------ TASK DATA

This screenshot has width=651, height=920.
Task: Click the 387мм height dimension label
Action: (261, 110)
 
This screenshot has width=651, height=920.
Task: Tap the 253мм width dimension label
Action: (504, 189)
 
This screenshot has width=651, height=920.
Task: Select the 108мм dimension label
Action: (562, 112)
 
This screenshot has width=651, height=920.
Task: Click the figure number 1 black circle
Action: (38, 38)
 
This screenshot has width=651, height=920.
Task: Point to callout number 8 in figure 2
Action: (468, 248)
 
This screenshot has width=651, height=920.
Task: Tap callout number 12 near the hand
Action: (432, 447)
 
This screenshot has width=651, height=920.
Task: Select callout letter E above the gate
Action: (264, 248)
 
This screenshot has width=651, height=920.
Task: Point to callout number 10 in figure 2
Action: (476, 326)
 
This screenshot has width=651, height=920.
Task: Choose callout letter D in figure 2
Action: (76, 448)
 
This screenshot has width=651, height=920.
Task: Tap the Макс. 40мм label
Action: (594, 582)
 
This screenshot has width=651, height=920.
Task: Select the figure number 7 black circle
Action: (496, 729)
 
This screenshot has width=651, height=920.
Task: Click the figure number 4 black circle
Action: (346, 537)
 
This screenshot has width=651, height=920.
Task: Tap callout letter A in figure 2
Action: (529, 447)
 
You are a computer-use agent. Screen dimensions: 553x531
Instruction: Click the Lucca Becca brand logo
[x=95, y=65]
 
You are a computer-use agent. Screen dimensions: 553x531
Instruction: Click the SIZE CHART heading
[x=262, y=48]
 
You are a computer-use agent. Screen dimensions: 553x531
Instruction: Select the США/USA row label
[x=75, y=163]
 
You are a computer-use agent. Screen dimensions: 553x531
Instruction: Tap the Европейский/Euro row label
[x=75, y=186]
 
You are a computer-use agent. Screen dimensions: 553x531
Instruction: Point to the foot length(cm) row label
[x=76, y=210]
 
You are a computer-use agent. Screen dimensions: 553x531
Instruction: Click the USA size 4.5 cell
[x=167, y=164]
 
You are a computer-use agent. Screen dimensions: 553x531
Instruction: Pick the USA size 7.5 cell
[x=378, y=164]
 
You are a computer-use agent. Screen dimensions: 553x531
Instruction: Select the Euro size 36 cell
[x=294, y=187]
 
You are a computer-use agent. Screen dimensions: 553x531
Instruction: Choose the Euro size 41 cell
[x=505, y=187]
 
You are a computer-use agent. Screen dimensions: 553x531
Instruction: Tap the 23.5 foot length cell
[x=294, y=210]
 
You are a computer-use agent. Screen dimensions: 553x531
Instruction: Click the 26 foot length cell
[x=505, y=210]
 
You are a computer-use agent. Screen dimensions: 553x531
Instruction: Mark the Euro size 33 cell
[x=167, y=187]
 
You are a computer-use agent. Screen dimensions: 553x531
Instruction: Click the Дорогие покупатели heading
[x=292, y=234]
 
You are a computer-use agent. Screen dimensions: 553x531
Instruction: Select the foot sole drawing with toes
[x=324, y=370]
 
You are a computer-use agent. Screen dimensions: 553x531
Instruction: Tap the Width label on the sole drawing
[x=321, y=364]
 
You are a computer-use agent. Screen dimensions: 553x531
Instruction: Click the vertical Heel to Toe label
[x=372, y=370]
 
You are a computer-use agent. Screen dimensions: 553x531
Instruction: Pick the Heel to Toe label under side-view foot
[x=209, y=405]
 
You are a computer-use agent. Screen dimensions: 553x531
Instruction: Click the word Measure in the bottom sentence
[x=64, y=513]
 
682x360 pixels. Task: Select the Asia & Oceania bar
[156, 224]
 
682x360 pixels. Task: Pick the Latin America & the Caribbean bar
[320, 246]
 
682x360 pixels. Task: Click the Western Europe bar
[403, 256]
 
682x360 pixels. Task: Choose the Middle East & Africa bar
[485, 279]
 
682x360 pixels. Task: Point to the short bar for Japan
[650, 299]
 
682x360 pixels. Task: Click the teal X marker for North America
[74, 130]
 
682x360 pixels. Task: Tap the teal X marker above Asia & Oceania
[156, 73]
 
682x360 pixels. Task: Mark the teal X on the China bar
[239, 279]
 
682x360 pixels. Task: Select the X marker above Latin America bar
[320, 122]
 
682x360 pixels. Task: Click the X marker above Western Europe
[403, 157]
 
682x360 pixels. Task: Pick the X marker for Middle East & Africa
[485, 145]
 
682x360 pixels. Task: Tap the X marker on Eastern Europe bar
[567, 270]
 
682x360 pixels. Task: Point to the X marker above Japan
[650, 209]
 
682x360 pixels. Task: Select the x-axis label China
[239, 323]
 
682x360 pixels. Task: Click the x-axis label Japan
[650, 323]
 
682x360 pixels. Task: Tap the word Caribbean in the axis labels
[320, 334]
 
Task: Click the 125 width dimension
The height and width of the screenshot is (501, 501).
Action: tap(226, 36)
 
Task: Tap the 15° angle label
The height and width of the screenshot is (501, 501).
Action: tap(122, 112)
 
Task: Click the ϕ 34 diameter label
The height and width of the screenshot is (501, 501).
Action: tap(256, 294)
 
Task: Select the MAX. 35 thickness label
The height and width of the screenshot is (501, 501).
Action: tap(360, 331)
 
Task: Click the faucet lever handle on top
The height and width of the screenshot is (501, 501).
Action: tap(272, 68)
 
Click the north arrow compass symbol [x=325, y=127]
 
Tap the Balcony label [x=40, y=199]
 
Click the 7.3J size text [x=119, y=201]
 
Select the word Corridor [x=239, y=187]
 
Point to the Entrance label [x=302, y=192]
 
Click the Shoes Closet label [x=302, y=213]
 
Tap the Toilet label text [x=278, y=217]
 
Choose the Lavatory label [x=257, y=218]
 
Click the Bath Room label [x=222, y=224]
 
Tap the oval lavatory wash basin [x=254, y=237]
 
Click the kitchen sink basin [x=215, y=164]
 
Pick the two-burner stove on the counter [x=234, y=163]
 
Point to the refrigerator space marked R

------------

◆ **SHORT PROBLEM**: Report how many lines in the material above contain the string "Caribbean", with case counting, and give only the number.

◆ **EXERCISE OUTPUT**: 2